Wagner's theory for the transition from internal to external oxidation in alloys is evaluated for the Ag-In system and experimentally tested at 550°C and at oxygen pressures varying from 1 atm to 10-4 mm Hg. The theory assumes that the transition is caused by the blocking of the diffusion processes upon the formation of a critical volume per cent of the internal oxide in the matrix. Reasonable agreement between the theory and the experimental data leads to the conclusion that the formation of 30 vol. % In2O3 in the silver matrix is a valid criterion for the transition from internal to external oxidation for Ag-In alloys.

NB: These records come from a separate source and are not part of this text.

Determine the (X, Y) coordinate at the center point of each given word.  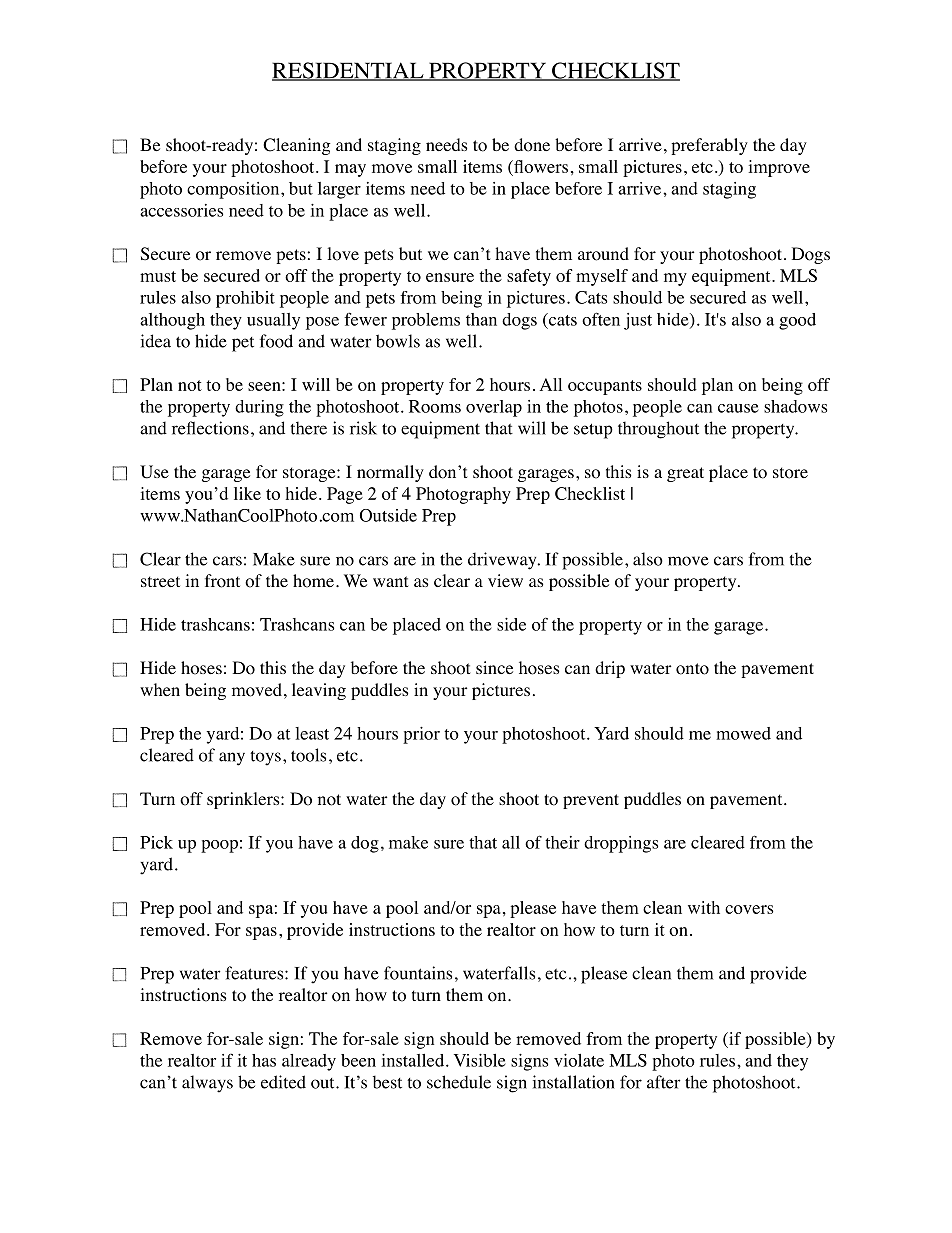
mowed (743, 733)
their (562, 842)
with (704, 907)
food (276, 341)
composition (234, 190)
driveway (503, 561)
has (264, 1060)
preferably (709, 146)
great (685, 474)
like (247, 493)
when (160, 689)
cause (738, 408)
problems (426, 321)
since (494, 667)
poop (219, 846)
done (532, 145)
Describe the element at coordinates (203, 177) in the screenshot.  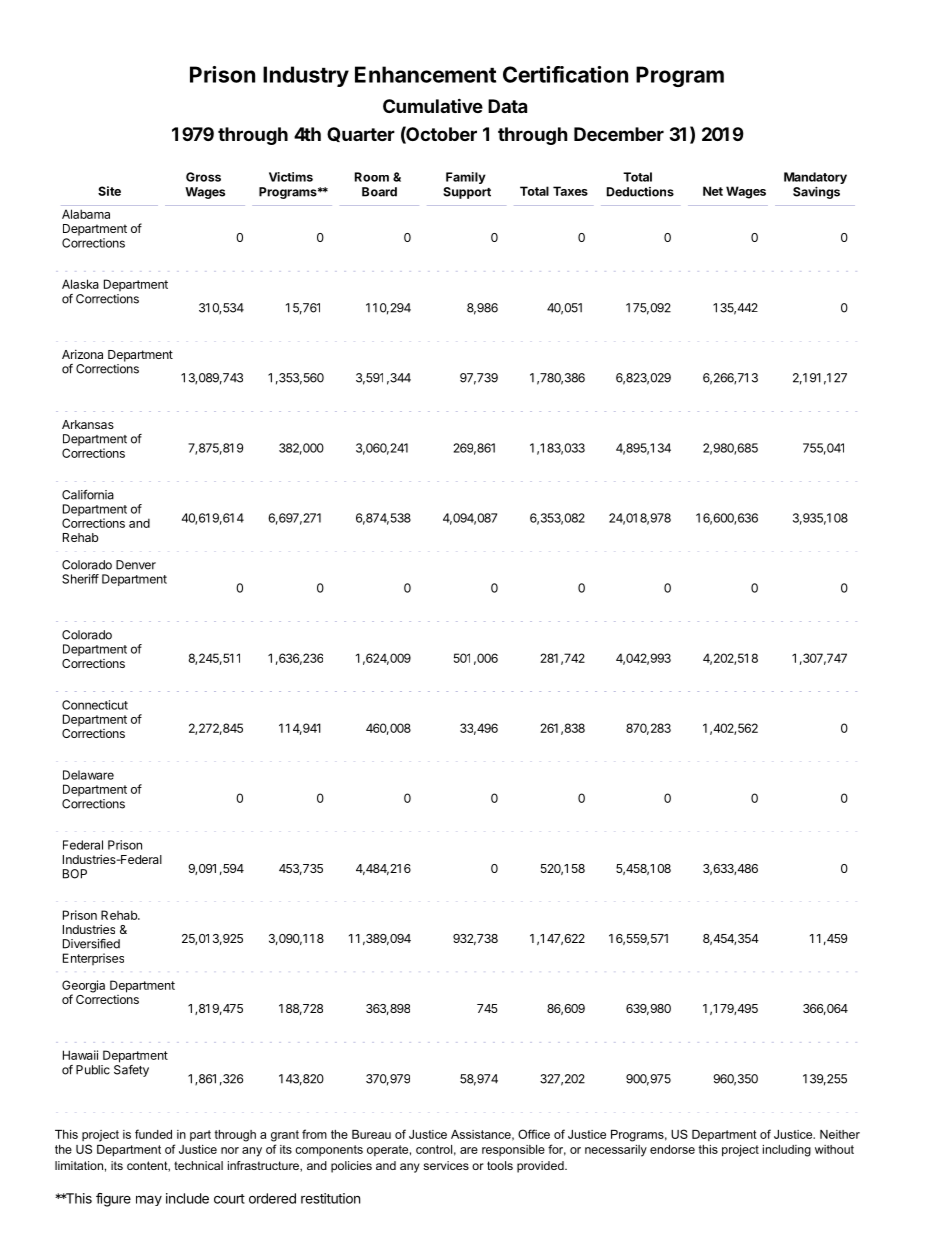
I see `Gross` at that location.
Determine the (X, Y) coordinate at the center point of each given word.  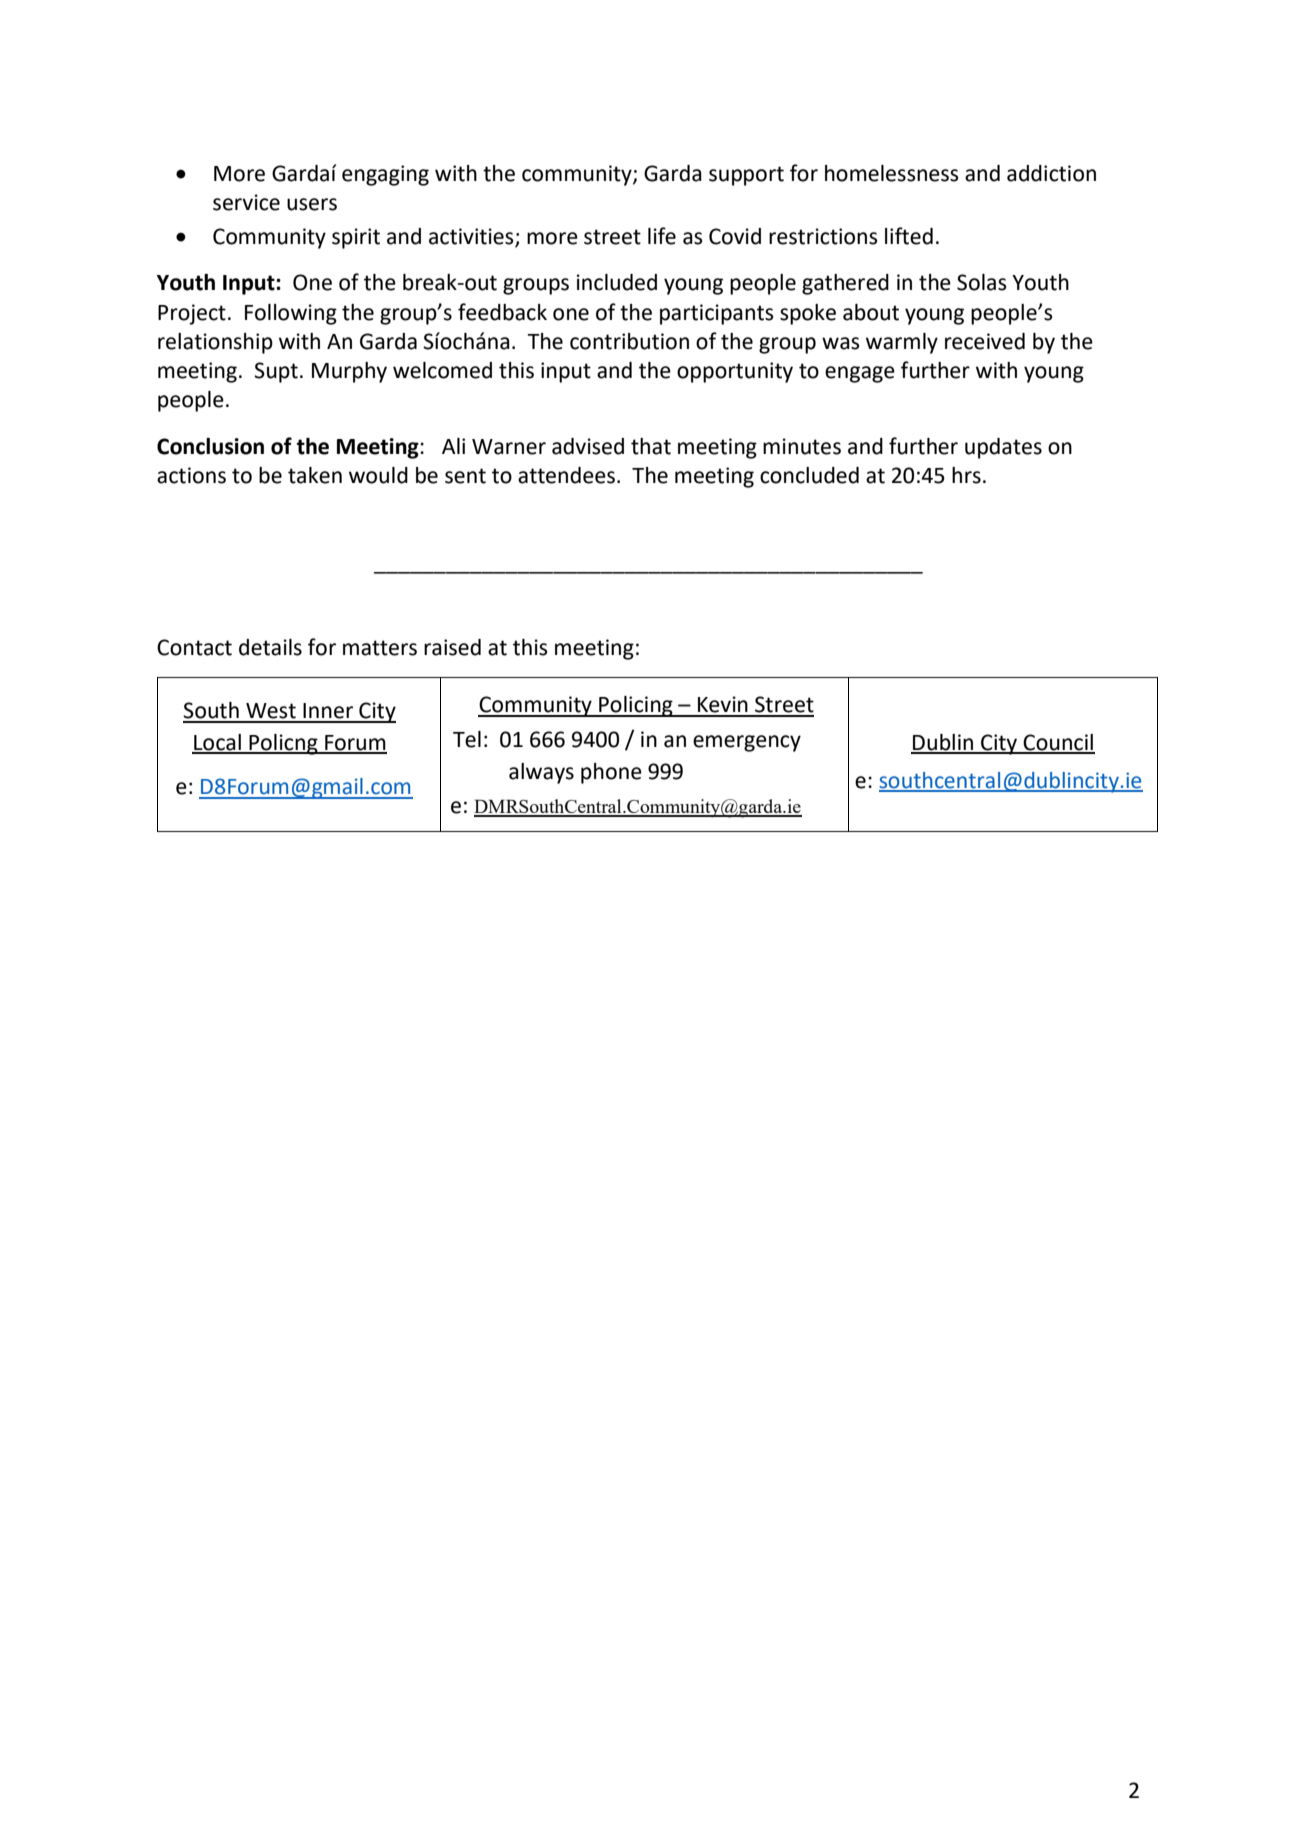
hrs (966, 475)
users (312, 204)
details (270, 647)
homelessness (891, 173)
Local (217, 743)
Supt (276, 372)
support (746, 176)
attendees (566, 475)
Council (1058, 743)
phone (611, 773)
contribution (629, 341)
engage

From measurements of the thickness of internal oxidation zones, the product of the mole fraction of oxygen in silver at Po2 = 1 atm and its diffusivity, was found to be 2.5 × 10-10 cm2/seeat 550°C, corresponding to a diffusion coefficient of 2.5 × 10-6cm2/sec. An approximate theoretical description of the formation of interruption bands formed when a sudden pressure drop occurs during the internal oxidation of an alloy is presented and evaluated for the Ag-In system. Oxidation experiments at 550°C for Ag-In alloys in which the oxygen pressure was dropped from Po2 = 0.21 atm (air) to Po2′ = 10-1, 10-2, 10-3 or 10-4 mm Hg are described. The widths of the experimentally observed interruption bands are in agreement with the predicted values. It is concluded that a double reversal of the oxidation front, as suggested by Meijering, does occur, and that this process is adequately described by the approximate treatment presented here. © 1961.